Study material:
• • •

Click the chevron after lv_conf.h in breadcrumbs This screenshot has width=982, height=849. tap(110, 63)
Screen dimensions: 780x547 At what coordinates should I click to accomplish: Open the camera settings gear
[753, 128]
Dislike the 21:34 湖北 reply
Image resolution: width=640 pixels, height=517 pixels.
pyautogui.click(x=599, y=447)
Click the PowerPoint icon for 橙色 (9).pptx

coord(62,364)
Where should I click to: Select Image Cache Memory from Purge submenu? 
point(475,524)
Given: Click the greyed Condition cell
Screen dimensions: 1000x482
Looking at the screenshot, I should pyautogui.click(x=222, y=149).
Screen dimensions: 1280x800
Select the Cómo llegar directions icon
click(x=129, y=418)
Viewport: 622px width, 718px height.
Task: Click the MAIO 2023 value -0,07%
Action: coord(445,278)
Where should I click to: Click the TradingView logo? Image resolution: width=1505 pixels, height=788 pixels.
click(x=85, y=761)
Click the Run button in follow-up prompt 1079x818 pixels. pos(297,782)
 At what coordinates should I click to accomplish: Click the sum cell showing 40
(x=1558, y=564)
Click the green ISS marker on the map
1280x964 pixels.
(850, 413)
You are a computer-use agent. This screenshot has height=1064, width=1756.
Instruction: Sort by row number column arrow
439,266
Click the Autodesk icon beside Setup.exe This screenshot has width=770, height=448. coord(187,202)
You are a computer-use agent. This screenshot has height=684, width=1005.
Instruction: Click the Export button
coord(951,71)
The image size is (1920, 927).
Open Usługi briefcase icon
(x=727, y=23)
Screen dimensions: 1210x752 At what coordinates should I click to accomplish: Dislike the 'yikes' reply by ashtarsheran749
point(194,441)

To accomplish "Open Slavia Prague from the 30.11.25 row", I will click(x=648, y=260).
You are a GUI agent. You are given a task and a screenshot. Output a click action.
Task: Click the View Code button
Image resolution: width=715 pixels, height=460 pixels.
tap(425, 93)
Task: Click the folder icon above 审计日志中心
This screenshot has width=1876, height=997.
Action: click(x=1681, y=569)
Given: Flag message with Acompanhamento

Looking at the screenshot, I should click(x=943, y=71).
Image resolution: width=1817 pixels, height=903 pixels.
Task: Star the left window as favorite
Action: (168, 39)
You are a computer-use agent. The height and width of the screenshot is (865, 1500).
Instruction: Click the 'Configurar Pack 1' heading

• • •

What is expected:
With nothing left out, print the data above exactly.

Answer area:
Click the chevron after lv_conf.h in breadcrumbs This screenshot has width=982, height=849. tap(110, 63)
Screen dimensions: 780x547 At what coordinates should I click to accomplish: Open the camera settings gear
[753, 128]
Dislike the 21:34 湖北 reply
Image resolution: width=640 pixels, height=517 pixels.
pyautogui.click(x=599, y=447)
Click the PowerPoint icon for 橙色 (9).pptx

coord(62,364)
Where should I click to: Select Image Cache Memory from Purge submenu? 
point(475,524)
Given: Click the greyed Condition cell
Screen dimensions: 1000x482
Looking at the screenshot, I should pyautogui.click(x=222, y=149).
Screen dimensions: 1280x800
Select the Cómo llegar directions icon
click(x=129, y=418)
Viewport: 622px width, 718px height.
Task: Click the MAIO 2023 value -0,07%
Action: coord(445,278)
Where should I click to: Click the TradingView logo? Image resolution: width=1505 pixels, height=788 pixels.
click(x=85, y=761)
Click the Run button in follow-up prompt 1079x818 pixels. pos(297,782)
 At what coordinates should I click to accomplish: Click the sum cell showing 40
(x=1558, y=564)
Click the green ISS marker on the map
1280x964 pixels.
(850, 413)
You are a computer-use agent. This screenshot has height=1064, width=1756.
Instruction: Sort by row number column arrow
439,266
Click the Autodesk icon beside Setup.exe This screenshot has width=770, height=448. coord(187,202)
You are a computer-use agent. This screenshot has height=684, width=1005.
Instruction: Click the Export button
coord(951,71)
The image size is (1920, 927).
Open Usługi briefcase icon
(x=727, y=23)
Screen dimensions: 1210x752 At what coordinates should I click to accomplish: Dislike the 'yikes' reply by ashtarsheran749
point(194,441)

To accomplish "Open Slavia Prague from the 30.11.25 row", I will click(x=648, y=260).
You are a GUI agent. You are given a task and a screenshot. Output a click action.
Task: Click the View Code button
Image resolution: width=715 pixels, height=460 pixels.
tap(425, 93)
Task: Click the folder icon above 审计日志中心
This screenshot has width=1876, height=997.
Action: click(x=1681, y=569)
Given: Flag message with Acompanhamento

Looking at the screenshot, I should click(x=943, y=71).
Image resolution: width=1817 pixels, height=903 pixels.
Task: Star the left window as favorite
Action: (168, 39)
You are a computer-use agent. The height and width of the screenshot is (865, 1500).
Instruction: Click the 'Configurar Pack 1' heading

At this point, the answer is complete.